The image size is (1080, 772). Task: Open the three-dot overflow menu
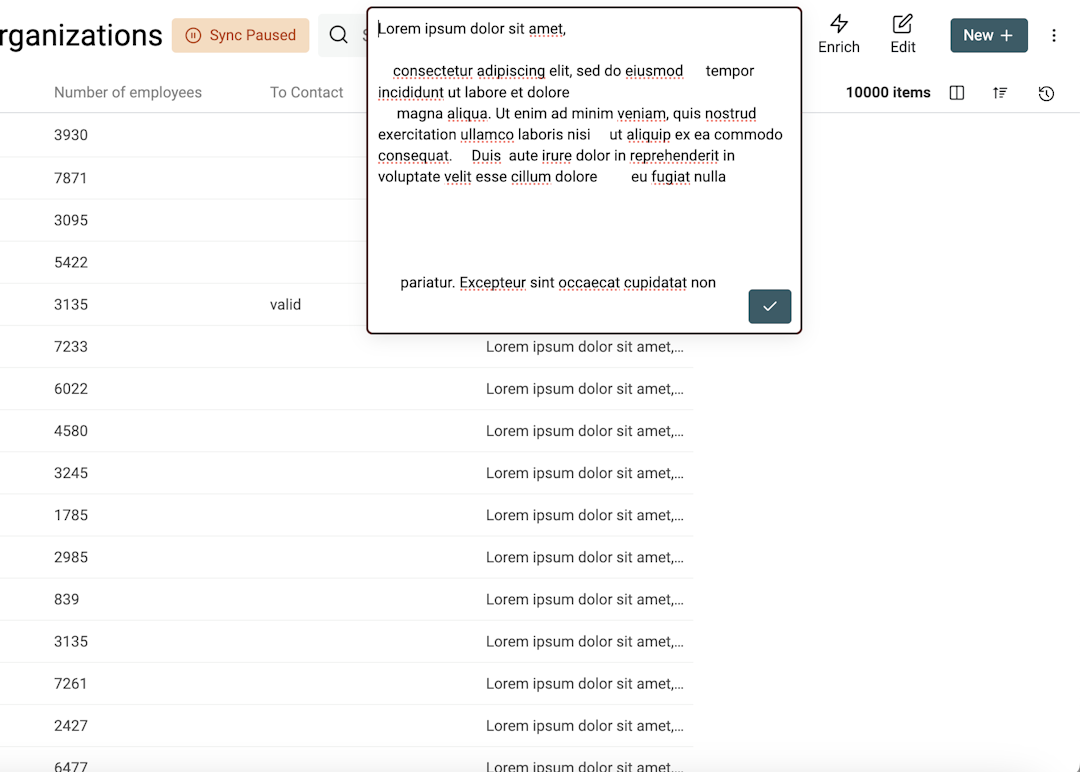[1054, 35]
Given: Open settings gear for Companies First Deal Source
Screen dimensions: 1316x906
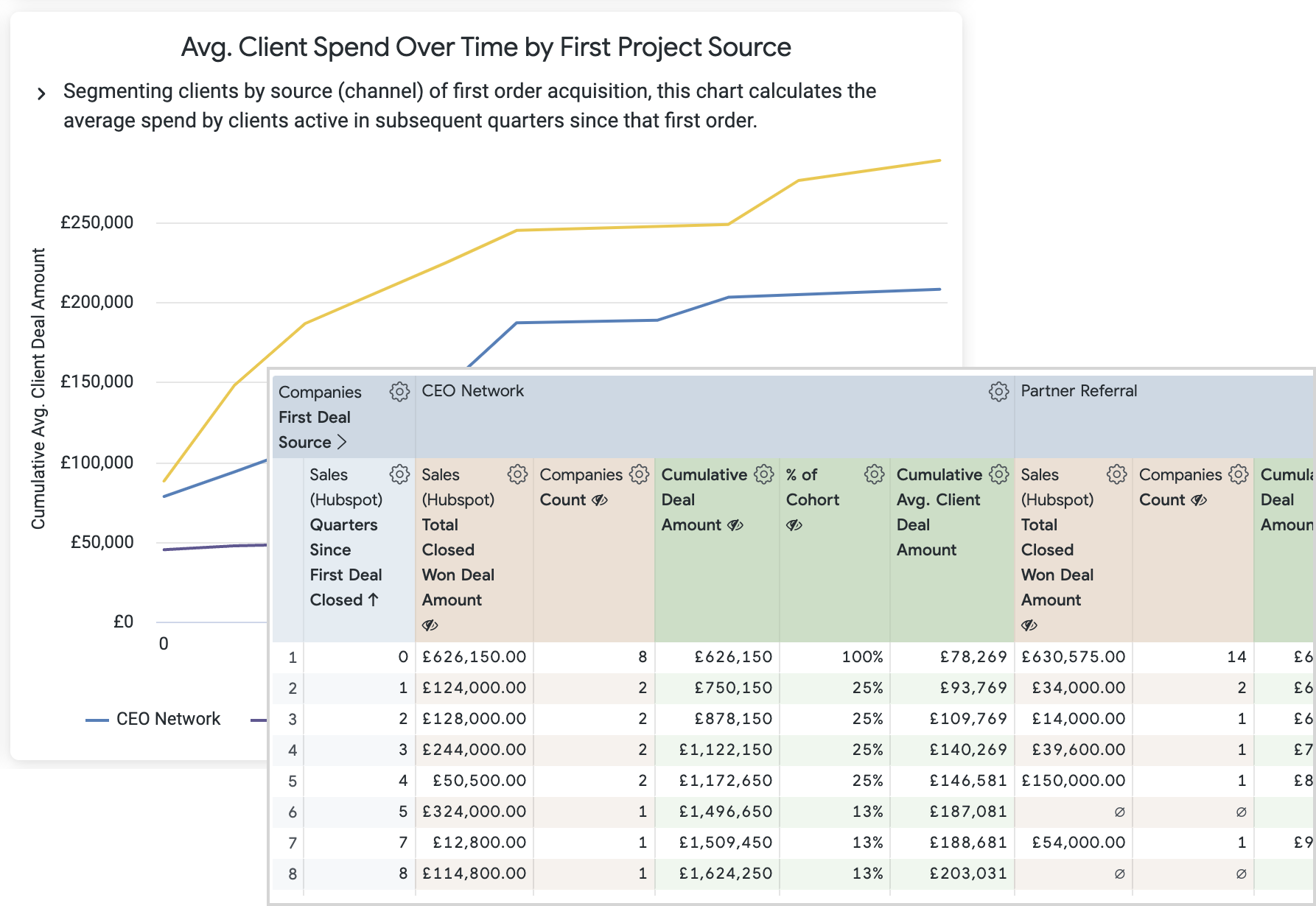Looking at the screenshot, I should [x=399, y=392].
-------------------------
▶ _WORK ORDER_
Leaving the pictures out, give back each line above exactly.

▶ _TASK ANSWER_
The image size is (1080, 772). Task: Open the three-dot overflow menu
[1054, 35]
Given: Open settings gear for Companies First Deal Source
Screen dimensions: 1316x906
Looking at the screenshot, I should [x=399, y=392].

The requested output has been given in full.